> _Goal_: Copy the items below word for word, from their first line through the line containing "[x=409, y=96]", including both of those lines.

> _Listed entries_:

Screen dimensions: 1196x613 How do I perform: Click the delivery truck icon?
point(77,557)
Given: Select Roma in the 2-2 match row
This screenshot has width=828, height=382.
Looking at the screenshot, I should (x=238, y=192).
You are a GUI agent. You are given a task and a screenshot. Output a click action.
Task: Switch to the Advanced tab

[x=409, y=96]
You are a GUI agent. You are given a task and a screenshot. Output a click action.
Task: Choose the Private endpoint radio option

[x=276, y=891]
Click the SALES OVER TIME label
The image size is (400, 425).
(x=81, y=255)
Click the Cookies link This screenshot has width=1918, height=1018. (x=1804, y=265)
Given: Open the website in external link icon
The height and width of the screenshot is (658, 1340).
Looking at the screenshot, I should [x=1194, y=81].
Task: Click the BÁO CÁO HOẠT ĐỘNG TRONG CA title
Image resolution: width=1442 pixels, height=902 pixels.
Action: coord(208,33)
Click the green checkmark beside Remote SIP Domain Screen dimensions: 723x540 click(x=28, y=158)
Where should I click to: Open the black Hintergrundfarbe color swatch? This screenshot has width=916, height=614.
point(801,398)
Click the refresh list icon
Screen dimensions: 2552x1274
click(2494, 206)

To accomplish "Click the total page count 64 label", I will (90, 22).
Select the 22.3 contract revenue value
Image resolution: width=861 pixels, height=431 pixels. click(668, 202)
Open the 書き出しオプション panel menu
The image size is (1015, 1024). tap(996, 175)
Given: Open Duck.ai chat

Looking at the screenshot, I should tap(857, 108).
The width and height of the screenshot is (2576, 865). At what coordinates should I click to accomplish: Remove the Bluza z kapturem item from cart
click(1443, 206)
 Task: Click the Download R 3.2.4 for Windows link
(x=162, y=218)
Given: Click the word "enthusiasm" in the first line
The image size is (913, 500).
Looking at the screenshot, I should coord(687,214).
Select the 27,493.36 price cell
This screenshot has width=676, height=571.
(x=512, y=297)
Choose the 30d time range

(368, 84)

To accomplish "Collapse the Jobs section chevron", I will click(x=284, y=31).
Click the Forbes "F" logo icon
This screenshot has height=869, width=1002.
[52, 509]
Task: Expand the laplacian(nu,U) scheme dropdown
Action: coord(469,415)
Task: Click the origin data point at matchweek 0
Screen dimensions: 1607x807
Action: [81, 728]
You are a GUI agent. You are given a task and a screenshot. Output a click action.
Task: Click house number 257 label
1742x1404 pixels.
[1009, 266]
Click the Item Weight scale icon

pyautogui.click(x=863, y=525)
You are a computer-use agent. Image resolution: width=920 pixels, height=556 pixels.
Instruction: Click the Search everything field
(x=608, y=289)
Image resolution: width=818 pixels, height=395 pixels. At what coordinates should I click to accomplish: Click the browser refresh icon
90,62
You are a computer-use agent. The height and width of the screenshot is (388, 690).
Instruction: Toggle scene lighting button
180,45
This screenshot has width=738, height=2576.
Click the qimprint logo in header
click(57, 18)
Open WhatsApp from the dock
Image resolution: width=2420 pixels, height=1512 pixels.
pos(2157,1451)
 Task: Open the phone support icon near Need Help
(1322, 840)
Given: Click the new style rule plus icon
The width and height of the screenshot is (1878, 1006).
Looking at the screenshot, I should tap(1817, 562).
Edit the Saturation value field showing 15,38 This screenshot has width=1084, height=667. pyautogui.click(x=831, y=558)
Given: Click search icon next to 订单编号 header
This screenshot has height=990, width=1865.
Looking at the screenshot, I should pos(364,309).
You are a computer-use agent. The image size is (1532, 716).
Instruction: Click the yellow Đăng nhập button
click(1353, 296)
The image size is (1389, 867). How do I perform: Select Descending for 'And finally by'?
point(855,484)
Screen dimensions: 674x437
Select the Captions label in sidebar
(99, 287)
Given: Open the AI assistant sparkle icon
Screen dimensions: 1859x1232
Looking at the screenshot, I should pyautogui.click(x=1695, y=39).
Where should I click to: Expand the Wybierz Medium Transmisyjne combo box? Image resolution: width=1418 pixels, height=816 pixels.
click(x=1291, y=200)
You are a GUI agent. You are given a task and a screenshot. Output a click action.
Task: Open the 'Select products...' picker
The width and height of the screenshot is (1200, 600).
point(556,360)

> _Output of the exercise_:
Screen dimensions: 1196x613 How do I perform: Click the delivery truck icon?
point(77,557)
Given: Select Roma in the 2-2 match row
This screenshot has width=828, height=382.
Looking at the screenshot, I should (x=238, y=192).
You are a GUI agent. You are given a task and a screenshot. Output a click action.
Task: Switch to the Advanced tab

[x=409, y=96]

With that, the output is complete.